REQUEST. Turn the item lines below, from the line with "Screen dimensions: 1039x373" up to and including the line with "Action: [586, 993]", into a Markdown table with the columns Row and Item line. Leave out any blank lines, and number the rows in order.

Data items:
+-------+

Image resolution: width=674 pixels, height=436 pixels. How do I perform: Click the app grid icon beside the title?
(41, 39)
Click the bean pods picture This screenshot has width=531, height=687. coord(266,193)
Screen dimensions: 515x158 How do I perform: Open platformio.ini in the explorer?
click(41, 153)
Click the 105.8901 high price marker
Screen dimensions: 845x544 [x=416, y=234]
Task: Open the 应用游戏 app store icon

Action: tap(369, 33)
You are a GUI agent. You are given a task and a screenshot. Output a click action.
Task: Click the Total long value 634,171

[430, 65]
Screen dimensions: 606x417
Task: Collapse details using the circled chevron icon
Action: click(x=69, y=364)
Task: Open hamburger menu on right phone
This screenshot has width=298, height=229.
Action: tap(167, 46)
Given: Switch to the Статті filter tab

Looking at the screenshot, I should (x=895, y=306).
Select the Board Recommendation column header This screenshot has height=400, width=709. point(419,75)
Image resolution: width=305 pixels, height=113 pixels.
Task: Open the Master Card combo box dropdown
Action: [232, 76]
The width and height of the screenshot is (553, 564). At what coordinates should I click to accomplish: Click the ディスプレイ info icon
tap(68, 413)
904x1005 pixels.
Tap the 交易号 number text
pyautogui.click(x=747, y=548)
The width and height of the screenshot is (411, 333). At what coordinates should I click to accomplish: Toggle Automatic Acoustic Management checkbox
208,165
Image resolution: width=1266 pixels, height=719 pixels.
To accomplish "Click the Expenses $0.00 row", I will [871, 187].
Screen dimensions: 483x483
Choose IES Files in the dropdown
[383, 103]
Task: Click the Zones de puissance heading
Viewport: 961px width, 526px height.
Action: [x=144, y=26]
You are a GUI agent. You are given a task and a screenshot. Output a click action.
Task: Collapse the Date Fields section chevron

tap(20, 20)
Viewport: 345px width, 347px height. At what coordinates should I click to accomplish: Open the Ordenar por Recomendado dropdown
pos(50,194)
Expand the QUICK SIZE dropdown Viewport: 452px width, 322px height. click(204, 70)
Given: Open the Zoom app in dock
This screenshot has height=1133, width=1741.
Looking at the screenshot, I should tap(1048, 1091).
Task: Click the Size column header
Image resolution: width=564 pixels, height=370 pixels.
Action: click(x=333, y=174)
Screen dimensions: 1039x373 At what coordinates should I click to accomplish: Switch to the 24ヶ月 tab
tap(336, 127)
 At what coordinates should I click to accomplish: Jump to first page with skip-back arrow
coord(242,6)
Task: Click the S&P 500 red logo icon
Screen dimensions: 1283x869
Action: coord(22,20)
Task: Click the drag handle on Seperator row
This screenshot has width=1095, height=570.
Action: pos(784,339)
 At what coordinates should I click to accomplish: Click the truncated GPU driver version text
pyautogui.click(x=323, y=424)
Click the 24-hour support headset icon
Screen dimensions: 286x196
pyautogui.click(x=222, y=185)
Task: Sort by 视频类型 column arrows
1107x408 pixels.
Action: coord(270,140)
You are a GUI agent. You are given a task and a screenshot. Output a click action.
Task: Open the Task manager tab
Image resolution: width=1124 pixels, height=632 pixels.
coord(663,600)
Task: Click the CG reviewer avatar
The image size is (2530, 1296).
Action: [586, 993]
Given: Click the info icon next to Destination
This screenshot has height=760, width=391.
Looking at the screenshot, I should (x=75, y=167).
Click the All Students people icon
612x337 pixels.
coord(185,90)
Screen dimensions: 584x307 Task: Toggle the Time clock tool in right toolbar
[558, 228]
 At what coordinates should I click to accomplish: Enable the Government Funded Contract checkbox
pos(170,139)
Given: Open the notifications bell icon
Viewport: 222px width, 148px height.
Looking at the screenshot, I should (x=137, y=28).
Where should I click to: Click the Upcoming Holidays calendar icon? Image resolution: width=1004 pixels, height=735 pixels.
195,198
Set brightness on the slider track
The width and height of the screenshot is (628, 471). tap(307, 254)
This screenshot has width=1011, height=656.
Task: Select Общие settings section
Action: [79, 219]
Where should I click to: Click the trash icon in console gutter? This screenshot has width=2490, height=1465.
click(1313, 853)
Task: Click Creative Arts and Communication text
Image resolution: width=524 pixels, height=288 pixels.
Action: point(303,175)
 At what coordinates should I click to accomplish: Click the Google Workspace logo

+-------+

REPLY TO THE TASK.
| Row | Item line |
|---|---|
| 1 | Screen dimensions: 1039x373 At what coordinates should I click to accomplish: Switch to the 24ヶ月 tab |
| 2 | tap(336, 127) |
| 3 |  At what coordinates should I click to accomplish: Jump to first page with skip-back arrow |
| 4 | coord(242,6) |
| 5 | Task: Click the S&P 500 red logo icon |
| 6 | Screen dimensions: 1283x869 |
| 7 | Action: coord(22,20) |
| 8 | Task: Click the drag handle on Seperator row |
| 9 | This screenshot has width=1095, height=570. |
| 10 | Action: pos(784,339) |
| 11 |  At what coordinates should I click to accomplish: Click the truncated GPU driver version text |
| 12 | pyautogui.click(x=323, y=424) |
| 13 | Click the 24-hour support headset icon |
| 14 | Screen dimensions: 286x196 |
| 15 | pyautogui.click(x=222, y=185) |
| 16 | Task: Sort by 视频类型 column arrows |
| 17 | 1107x408 pixels. |
| 18 | Action: coord(270,140) |
| 19 | You are a GUI agent. You are given a task and a screenshot. Output a click action. |
| 20 | Task: Open the Task manager tab |
| 21 | Image resolution: width=1124 pixels, height=632 pixels. |
| 22 | coord(663,600) |
| 23 | Task: Click the CG reviewer avatar |
| 24 | The image size is (2530, 1296). |
| 25 | Action: [586, 993] |